At the end of a short speech, Moore urged his supporters to return home. He vowed to pick up the fight again in the morning.
Democrats had feared that voter suppression, including through Alabama’s voter ID law, could tilt the election in Moore’s favor. The Lawyers’ Committee for Civil Rights Under Law, a civil rights group running a voter protection hotline on Tuesday, told HuffPost earlier Tuesday it had received about 300 calls.
The voter ID law, passed in 2011 and implemented in 2014, requires Alabama voters to show one of 10 acceptable forms of identification at the polls. Voting rights advocates say such laws disproportionately affect black, elderly and low-income voters.

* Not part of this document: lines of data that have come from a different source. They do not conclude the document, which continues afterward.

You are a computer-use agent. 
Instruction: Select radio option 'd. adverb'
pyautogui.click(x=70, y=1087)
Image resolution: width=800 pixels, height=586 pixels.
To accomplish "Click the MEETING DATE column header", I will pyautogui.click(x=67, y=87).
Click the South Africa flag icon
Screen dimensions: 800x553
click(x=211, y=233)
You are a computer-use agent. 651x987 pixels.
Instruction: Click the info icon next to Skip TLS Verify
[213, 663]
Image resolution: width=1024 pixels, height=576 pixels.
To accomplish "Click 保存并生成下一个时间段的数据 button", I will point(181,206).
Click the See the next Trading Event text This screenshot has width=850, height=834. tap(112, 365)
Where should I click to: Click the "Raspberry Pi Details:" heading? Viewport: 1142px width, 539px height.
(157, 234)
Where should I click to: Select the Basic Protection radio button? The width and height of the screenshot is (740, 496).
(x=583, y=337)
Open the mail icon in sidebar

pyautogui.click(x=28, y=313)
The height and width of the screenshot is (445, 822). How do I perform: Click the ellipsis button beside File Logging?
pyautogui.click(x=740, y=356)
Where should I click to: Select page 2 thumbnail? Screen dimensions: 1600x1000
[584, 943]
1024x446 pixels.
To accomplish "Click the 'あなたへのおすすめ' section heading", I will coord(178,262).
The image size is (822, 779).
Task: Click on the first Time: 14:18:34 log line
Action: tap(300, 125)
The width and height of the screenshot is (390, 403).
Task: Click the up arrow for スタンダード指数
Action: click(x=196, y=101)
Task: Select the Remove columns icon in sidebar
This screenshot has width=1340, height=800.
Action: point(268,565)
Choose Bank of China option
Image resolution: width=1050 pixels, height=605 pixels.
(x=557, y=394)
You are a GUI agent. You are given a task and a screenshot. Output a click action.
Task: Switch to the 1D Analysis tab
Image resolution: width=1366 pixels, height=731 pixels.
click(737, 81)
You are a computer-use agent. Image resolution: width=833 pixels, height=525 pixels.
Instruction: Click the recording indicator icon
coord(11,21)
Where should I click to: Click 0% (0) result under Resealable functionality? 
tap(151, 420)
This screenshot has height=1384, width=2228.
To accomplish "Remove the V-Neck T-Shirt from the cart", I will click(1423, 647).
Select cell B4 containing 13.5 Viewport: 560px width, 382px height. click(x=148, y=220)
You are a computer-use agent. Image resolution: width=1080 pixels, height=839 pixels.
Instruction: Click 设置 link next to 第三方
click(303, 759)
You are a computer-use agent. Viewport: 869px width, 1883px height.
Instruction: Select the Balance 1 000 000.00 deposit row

After the law took effect, the state closed 31 Department of Motor Vehicles locations in mostly black areas, making it more difficult to obtain necessary forms of ID.
In 2015, the Department of Transportation investigated the closures to determine whether they violated the 1964 Civil Rights Act by deliberately targeting black neighborhoods. The agency reached a settlement with the state to add 2,000 hours of operation to the DMVs in the affected counties.
The state has also decreased the number of polling places by 7 percent from 2012 to 2016, according to one analysis, despite the population growing by 2 percent.